Lisa Unger – Tatlı Yalanlar (2007)

  • TATLI YALANLAR, Lisa Unger, çeviren: İpek Demir, Altın Kitaplar, roman, 383 sayfa

‘Tatlı Yalanlar’, Lise Unger’in Türkçe’de yayımlanan ilk kitabı ve edebî gerilme iyi bir örnek. Romanın kadın kahramanı Ridley Jones, tesadüf eseri, bir çocuğu trafik kazasından kurtarır. Bu, Jones’un bir hafta boyunca gazetelerin manşetinden düşmemesini, kahraman ilan edilmesini sağlar. Fakat ‘Tatlı Yalanlar’ın olay örgüsü tam da burada gelişmeye başlar. Çünkü Jones, bu tesadüfün kendisini nerelere götürebileceğinden habersizdir. Jones’un ünlenmesinden kısa bir süre sonra, posta kutusuna gelen mektup, onu hayatının bilmediği sırlarına götürecek, geçmişinin düşündüğü gibi olmadığını, şu ana kadarki hayatının aslında nasıl da “tatlı yalanlar”dan ibaret olduğunu öğrenecektir.

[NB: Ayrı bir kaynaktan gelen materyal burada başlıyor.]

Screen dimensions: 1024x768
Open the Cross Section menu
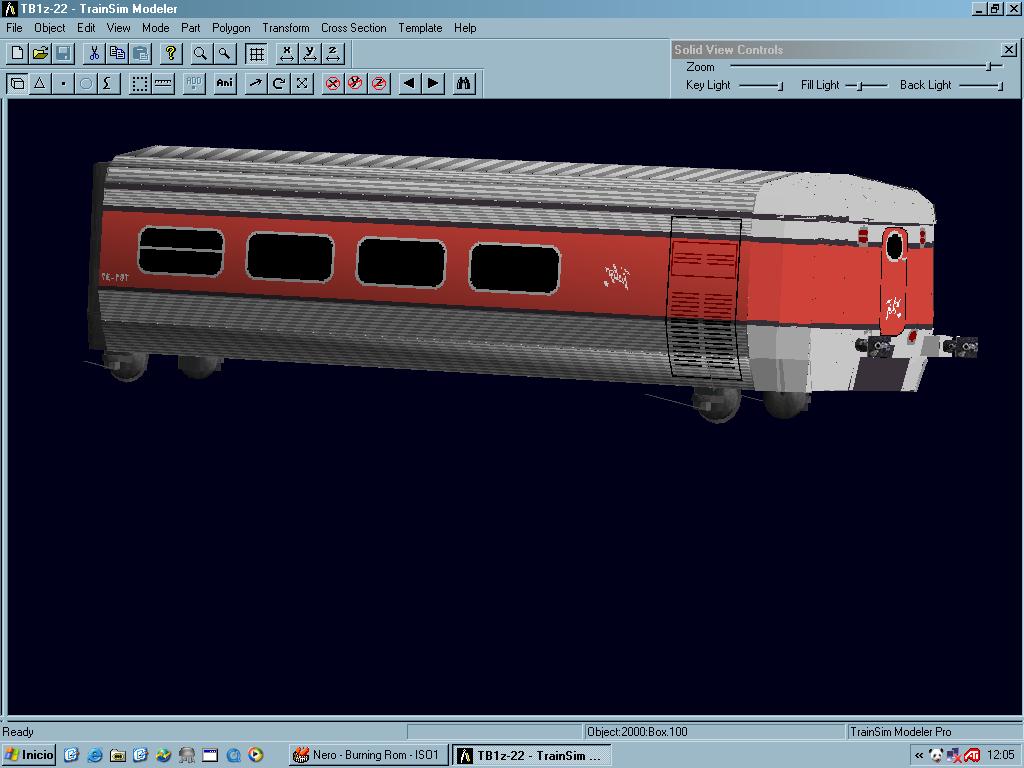pos(353,28)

Thomas Harris – Hannibal Doğuyor (2007)

  • HANNIBAL DOĞUYOR, Thomas Harris, çeviren: Pınar Öcal, Altın Kitaplar, roman, 303 sayfa

Thomas Harris, edebiyatta ve televizyonda büyük başarı yakalayan Hannibal’ın yaratıcısı. New York’ta Associated Press’in editörlüğünü yapan Harris, Amerika ve Meksika’daki suç örgütleri hakkında yazdığı haberlerle yazarlığa adım attı. 1975’te yayımlanan ‘Kara Pazar’ ile yazarlığa adım atan Harris, 1981’deki ‘Kızıl Ejder’i ve 1988 yılında yayımlanan ‘Kuzuların Sessizliği’ ile büyük bir üne kavuştu. ‘Hannibal Doğuyor’ da, isminden de anlaşılacağı gibi, Hannibal Lecter karakterinin gençliğini, doğuşunu hikâye ediyor. Hannibal’i, ünlü bir ressam olan amcası Rusya’da bir yetimhanede bulur ve beraberinde Fransa’ya getirir. Orada amcası ve yengesi Lady Murasaki ile birlikte yaşamaya başlar. Yengesinin yardımıyla sağlığına kavuşan Hannibal, Fransa’da tıp fakültesine de kabul edilir. Hannibal, tıp bilgisinin de yardımıyla bir ölüm meleğine dönüşecektir.